TASK REQUIREMENTS:
The answer is the line containing "Click the 24 hour graph day title" plus every line after it to the end of the material, retyped exactly and without the pictures.

***** INPUT DATA

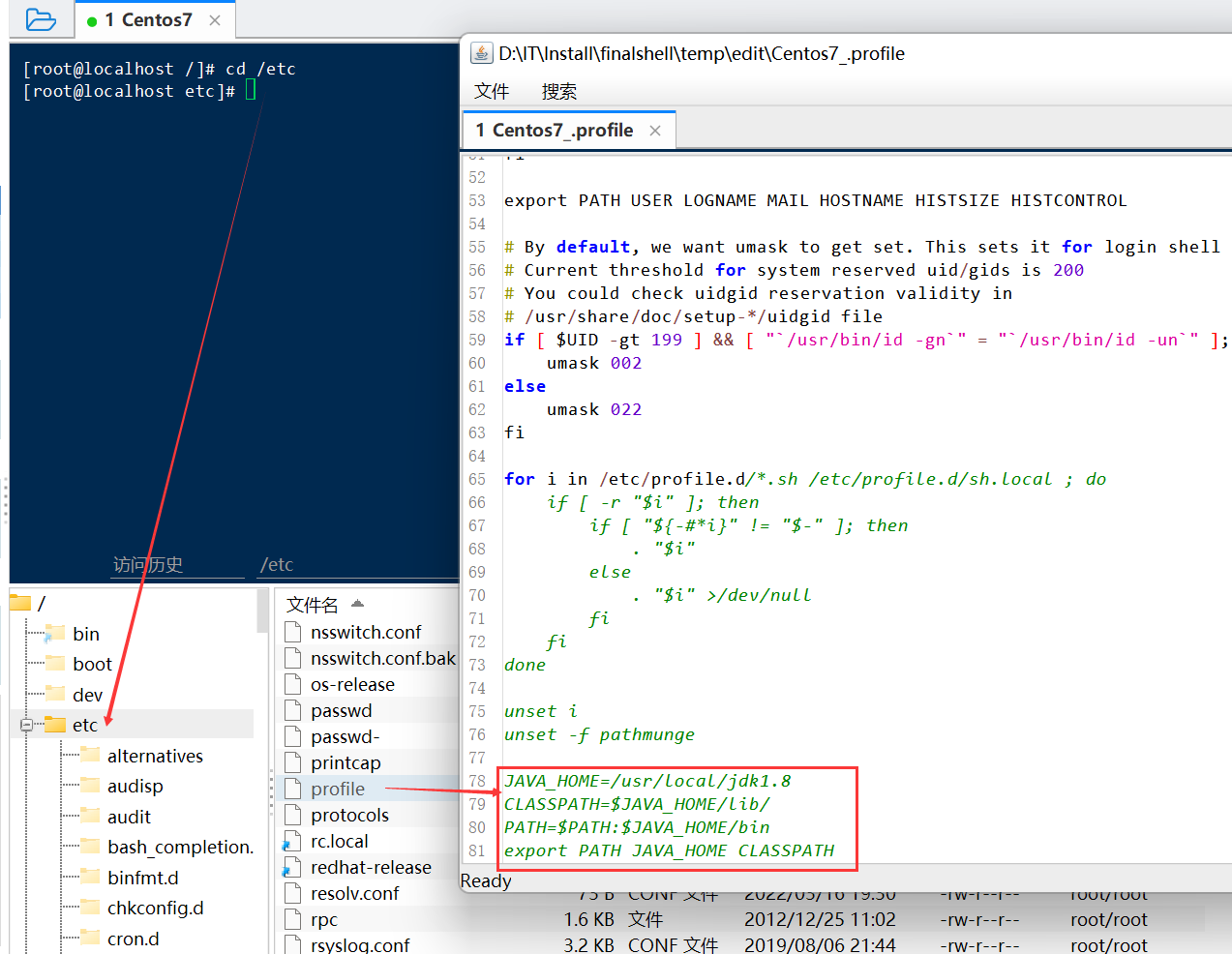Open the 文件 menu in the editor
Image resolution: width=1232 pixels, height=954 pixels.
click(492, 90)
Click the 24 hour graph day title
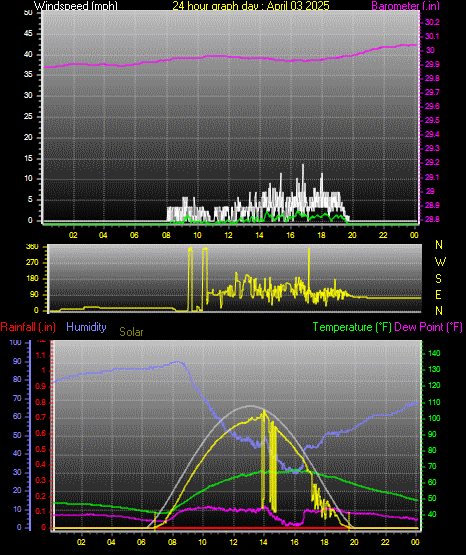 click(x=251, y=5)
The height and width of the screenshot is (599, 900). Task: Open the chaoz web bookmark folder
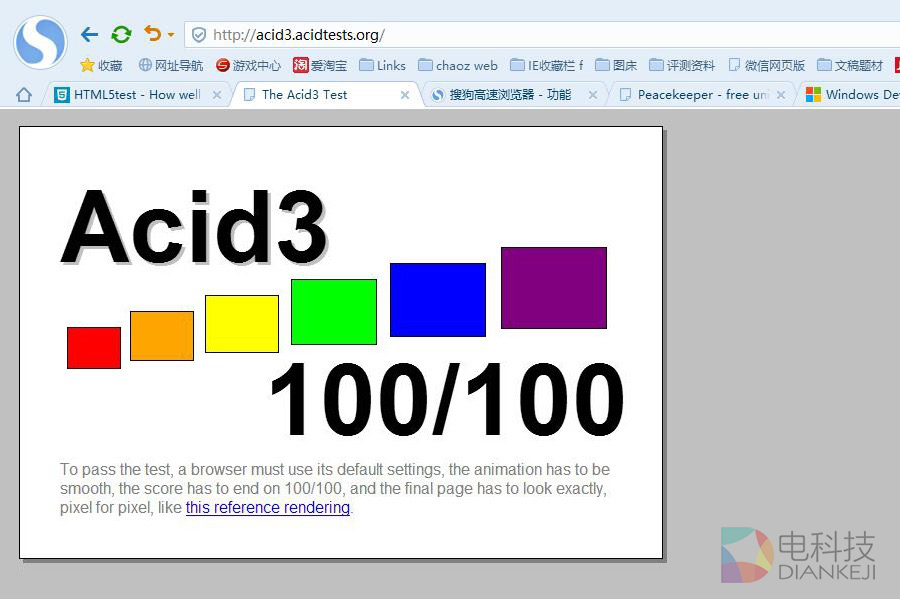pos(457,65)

**********

ANSWER SECTION:
Click the 24 hour graph day title
 click(x=251, y=5)
The height and width of the screenshot is (599, 900). Task: Open the chaoz web bookmark folder
pos(457,65)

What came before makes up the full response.